• [Instructions to follow]
In the records below, some lines hold the word "computer". Copy each of those lines.

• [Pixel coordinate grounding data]
■ ■ ■ ■

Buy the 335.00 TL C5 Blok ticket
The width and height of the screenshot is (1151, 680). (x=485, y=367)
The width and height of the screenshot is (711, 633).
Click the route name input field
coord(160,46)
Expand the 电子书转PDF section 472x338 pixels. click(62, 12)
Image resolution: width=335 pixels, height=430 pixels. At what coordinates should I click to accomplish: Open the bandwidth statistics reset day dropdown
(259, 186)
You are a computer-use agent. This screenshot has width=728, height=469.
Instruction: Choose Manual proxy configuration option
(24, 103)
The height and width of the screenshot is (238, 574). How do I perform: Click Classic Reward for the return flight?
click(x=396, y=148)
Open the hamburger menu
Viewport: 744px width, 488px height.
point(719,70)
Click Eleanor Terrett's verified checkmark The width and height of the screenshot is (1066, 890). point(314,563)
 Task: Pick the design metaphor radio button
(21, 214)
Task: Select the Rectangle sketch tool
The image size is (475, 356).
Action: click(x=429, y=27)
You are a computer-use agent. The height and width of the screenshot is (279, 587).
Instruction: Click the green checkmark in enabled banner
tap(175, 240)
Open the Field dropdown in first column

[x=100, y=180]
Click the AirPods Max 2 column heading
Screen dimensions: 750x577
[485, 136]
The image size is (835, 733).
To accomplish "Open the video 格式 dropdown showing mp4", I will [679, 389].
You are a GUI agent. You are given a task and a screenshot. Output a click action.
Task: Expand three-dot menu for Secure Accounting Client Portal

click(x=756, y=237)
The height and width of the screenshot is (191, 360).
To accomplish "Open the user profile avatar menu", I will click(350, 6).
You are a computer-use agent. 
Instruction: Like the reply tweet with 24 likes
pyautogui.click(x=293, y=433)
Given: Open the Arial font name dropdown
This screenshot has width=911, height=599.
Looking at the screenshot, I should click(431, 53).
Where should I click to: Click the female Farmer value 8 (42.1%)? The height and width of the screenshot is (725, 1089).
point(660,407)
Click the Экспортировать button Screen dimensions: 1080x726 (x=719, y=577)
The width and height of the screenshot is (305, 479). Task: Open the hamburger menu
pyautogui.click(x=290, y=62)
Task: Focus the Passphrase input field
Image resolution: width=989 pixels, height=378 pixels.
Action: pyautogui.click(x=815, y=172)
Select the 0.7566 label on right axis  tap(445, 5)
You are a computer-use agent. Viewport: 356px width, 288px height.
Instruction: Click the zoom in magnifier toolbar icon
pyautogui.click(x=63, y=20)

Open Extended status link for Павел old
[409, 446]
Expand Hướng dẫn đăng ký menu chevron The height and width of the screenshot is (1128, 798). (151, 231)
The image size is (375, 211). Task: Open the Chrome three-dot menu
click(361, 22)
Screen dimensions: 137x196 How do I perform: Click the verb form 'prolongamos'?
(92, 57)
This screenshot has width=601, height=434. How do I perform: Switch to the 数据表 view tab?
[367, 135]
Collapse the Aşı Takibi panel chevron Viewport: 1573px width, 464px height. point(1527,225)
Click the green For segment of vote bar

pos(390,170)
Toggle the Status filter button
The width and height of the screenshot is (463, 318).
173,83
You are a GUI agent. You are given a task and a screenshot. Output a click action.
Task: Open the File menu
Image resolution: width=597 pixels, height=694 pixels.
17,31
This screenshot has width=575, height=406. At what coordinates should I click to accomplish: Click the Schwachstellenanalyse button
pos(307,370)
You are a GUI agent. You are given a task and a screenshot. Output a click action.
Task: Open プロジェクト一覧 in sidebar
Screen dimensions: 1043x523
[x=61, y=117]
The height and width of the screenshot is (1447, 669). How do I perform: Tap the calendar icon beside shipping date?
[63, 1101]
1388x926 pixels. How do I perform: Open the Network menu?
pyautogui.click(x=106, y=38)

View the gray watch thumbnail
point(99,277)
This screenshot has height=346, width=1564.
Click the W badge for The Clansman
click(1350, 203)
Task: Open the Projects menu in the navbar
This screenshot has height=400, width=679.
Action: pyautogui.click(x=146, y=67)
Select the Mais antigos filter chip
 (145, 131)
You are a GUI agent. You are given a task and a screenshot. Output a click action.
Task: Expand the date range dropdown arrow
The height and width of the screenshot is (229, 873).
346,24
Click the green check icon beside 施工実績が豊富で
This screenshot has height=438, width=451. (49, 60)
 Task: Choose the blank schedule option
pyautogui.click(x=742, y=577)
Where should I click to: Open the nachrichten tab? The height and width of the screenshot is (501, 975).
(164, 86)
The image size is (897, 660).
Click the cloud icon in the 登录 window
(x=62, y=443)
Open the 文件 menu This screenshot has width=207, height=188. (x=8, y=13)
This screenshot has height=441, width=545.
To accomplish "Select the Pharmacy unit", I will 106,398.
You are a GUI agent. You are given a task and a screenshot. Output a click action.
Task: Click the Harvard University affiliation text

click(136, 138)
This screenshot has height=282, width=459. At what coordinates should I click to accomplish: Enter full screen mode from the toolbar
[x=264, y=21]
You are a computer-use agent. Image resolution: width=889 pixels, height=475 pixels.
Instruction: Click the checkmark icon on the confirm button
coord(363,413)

■ ■ ■ ■

• [Expected output]
You are a computer-use agent. This screenshot has width=728, height=469.
You are a computer-use agent. The height and width of the screenshot is (279, 587).
You are a computer-use agent. 
You are a computer-use agent. Viewport: 356px width, 288px height.
You are a computer-use agent. Image resolution: width=889 pixels, height=475 pixels.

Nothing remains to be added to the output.